Karena itulah, film Mengejar Mbak Puan menjadi titik puncak perjuangan PRT untuk menembus UU PPRT. Hal ini agar PRT diakui sebagai pekerja di tengah pergulatan hidup mreka dalam memperjuangkan nasib dari diskriminasi dan kekerasan yang dialami setiap hari.
Hingga kini, para PRT melakukan berbagai upaya untuk mendorong dibahas dan disahkannya UU PPRT. Selain menggelar aksi, mereka juga terus menggalang dukungan dari berbagai organisasi dan lembaga serta melobi-lobi anggota pemerintah dan DPR-terutama pimpinan DPR.
Namun, hingga penutupan masa persidangan DPR tahun 2023-2024, pada 3 Oktober 2023 lalu, pimpinan DPR tak kunjung menggelar rapat pimpinan. Nasib RUU PPRT pun kembali terpuruk. Tidak jelas kapan kelanjutannya.
Berharap ditonton pimpinan DPR
Maka, melalui film Mengejar Mbak Puan, para PRT yang diwakili Jumiyem, Aang Yuningsih, Ajeng Astuti, Rizky, Siti Khotimah, dan Yuni Sri menyuarakan jeritan mereka yang menanti pengakuan negara atas status profesinya. Mereka berharap film tersebut segera ditonton Ketua DPR dan pimpinan DPR.

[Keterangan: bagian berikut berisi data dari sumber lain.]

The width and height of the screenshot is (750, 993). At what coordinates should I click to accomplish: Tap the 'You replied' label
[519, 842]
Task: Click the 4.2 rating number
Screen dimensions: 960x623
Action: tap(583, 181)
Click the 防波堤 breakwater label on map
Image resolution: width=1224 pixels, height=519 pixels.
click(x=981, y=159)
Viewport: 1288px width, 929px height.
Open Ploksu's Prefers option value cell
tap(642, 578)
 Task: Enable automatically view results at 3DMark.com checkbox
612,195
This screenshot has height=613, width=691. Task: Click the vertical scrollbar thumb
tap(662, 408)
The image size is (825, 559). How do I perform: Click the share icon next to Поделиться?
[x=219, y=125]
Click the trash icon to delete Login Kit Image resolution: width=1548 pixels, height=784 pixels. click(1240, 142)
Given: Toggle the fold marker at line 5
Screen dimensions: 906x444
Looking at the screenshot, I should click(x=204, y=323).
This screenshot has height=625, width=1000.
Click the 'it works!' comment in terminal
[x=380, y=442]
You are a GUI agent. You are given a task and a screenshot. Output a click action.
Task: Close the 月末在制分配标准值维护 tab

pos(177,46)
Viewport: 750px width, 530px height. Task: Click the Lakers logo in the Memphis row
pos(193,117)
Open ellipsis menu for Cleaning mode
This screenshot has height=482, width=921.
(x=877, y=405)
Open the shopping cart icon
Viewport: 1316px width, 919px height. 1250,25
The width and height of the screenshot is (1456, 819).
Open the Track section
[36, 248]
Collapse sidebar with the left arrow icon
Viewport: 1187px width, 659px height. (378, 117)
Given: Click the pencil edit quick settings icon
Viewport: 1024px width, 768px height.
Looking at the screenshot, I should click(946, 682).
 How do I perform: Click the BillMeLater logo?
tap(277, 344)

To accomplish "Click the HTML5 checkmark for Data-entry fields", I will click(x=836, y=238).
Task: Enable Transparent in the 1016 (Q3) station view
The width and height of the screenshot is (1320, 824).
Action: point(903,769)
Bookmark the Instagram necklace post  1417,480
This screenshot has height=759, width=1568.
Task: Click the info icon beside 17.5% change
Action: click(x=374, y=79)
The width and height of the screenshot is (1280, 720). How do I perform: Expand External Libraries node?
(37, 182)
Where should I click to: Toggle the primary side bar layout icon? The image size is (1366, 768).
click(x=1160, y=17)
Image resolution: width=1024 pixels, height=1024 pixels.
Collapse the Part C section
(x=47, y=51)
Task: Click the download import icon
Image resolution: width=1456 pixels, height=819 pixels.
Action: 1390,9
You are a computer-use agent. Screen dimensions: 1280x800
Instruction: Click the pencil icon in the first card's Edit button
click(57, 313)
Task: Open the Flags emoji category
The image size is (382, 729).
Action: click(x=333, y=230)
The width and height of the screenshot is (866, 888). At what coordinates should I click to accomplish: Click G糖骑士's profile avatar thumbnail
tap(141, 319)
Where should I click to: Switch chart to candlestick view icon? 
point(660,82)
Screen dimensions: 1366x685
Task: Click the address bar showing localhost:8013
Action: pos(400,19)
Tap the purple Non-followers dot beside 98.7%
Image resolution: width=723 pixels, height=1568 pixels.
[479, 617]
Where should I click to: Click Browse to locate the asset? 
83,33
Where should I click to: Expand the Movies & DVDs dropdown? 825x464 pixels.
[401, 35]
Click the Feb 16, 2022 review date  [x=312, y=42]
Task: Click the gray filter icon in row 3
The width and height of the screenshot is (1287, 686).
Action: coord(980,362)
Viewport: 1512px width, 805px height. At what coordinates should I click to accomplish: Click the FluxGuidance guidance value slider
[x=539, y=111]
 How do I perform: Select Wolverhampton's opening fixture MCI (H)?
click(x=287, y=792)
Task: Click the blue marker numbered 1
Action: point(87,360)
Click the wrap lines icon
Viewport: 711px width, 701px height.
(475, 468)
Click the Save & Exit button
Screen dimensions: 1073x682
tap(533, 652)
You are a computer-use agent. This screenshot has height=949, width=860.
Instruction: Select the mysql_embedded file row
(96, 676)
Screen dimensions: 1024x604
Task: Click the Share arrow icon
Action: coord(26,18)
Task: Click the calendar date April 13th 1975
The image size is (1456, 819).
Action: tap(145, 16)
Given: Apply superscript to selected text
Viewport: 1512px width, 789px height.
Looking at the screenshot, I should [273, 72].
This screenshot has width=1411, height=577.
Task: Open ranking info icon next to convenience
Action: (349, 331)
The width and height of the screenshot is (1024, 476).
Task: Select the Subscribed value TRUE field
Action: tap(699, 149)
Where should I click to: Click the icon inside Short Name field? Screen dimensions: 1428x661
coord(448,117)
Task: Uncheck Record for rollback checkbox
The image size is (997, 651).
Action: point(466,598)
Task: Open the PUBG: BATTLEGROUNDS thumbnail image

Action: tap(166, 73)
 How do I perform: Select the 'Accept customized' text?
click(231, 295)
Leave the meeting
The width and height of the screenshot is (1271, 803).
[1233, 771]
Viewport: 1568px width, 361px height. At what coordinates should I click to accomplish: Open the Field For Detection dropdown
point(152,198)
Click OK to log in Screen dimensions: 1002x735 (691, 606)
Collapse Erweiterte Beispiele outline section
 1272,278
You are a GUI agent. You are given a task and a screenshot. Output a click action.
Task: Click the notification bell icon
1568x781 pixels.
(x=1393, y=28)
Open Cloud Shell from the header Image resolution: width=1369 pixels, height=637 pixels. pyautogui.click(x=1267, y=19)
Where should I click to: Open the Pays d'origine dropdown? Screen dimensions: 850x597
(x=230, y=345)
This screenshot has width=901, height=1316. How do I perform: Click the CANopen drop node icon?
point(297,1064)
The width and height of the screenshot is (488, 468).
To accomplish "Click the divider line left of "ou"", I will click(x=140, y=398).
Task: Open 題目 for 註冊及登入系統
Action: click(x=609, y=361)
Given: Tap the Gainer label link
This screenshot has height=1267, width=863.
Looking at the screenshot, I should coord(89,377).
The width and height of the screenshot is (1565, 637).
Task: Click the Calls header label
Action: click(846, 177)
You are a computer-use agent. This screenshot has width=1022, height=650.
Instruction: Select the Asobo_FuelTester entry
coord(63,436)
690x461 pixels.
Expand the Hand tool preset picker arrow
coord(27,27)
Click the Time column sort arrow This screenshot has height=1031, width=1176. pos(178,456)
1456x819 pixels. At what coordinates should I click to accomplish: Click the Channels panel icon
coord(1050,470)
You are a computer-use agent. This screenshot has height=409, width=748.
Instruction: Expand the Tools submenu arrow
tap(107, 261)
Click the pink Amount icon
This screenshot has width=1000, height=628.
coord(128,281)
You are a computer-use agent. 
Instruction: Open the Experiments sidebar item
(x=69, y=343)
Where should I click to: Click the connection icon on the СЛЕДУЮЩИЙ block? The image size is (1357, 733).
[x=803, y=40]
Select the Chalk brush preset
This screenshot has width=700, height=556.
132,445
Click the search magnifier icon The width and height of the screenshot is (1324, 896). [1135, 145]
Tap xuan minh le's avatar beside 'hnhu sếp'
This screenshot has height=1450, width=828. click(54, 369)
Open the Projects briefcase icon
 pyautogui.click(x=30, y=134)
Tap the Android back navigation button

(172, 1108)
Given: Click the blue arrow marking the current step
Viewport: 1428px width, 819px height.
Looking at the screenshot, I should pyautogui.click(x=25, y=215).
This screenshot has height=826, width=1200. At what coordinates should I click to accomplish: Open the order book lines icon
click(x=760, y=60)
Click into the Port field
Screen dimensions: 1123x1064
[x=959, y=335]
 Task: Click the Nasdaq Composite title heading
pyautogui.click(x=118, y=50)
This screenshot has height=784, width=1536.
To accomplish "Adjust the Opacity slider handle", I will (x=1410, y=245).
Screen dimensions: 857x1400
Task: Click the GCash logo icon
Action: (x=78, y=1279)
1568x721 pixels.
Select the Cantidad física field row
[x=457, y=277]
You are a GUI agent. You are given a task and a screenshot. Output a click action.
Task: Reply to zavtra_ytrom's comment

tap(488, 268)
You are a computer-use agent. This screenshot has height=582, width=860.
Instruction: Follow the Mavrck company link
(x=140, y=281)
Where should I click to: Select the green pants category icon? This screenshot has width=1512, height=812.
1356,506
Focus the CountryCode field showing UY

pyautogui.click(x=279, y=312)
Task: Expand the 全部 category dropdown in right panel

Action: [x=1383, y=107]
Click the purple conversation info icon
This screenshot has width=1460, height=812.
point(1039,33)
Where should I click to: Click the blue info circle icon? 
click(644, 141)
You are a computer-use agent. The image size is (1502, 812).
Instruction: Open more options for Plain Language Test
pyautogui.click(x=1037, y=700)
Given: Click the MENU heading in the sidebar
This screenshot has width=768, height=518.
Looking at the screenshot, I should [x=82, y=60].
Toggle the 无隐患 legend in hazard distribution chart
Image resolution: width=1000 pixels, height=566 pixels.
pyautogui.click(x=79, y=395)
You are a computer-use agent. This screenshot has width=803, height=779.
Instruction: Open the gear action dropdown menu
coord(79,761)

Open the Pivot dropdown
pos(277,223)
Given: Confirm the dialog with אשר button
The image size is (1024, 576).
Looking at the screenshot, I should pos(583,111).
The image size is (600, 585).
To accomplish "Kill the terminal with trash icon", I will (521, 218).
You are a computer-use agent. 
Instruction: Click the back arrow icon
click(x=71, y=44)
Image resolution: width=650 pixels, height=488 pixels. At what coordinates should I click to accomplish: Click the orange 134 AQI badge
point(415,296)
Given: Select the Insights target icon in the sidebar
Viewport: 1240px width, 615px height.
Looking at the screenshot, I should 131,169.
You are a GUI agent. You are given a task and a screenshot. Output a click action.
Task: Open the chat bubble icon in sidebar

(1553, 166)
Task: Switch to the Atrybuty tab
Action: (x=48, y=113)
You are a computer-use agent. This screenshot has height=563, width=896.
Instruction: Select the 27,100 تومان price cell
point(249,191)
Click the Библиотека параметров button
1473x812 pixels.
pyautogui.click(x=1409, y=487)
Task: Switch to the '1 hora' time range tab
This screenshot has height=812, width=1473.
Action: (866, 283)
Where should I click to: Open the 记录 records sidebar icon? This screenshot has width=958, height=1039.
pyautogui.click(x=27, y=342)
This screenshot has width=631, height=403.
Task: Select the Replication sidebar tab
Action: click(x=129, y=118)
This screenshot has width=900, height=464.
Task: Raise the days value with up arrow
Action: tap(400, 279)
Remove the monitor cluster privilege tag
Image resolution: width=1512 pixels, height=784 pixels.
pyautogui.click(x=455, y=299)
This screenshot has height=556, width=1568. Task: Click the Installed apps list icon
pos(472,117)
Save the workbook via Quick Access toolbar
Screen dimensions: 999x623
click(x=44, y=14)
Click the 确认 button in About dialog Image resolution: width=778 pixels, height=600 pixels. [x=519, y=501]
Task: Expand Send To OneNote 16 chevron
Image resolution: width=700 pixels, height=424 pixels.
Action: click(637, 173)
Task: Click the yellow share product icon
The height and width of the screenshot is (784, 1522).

Film yang membawa misi PRT mengejar Ketua Puan Maharini hingga DPR ini diharapkan akan menggugah pimpinan DPR. ”Film ini dibuat sebagai pengantar komunikasi antara PRT dan Ketua DPR Puan Maharani secara khusus agar suara para PRT tersampaikan kepada lewat film,” kata Luviana Ariyanti salah satu sutradara film dokumenter tersebut.
Setelah diluncurkan, film tersebut akan diputar secara berkeliling di sejumlah kota di Indonesia. ”Untuk menambah atensi publik, film akan diputar secara berkeliling. Sejauh ini sudah ada 10 kota yang siap memutar film ini,” kata Mutiara Ika Pratiwi dari Perempuan Mahardhika.
Setelah peluncuran, perwakilan PRT, Nur Khasanah dari SPRT Merdeka Semarang dan Jumiyem dari SPRT Yogyakarta, memastikan film dokumentar Mengejar Mbak Puan diputar di daerah-daerah.
Perjuangan PRT mendapat dukungan dari sejumlah anggota DPR, seperti Luluk Nur Hamidah, anggota DPR dari Fraksi Kebangkitan Bangsa. Namun, saat ini keputusannya ada di tangan pimpinan DPR.
”Ini persoalan mata batin. Saya tidak tahu bagaimana cara menjelaskan, kecuali kita tidak boleh menyerah. Ini bukan soal kita sangat membutuhkan kehadiran PRT, tetapi ini bagian perwujudan perlindungan pada seluruh warga negara dan ini adalah amanat konstitusi,” kata Luluk.
Kini, para PRT hanya bisa berharap, sebelum tahun 2023 berakhir, UU PPRT sudah disahkan. Semoga!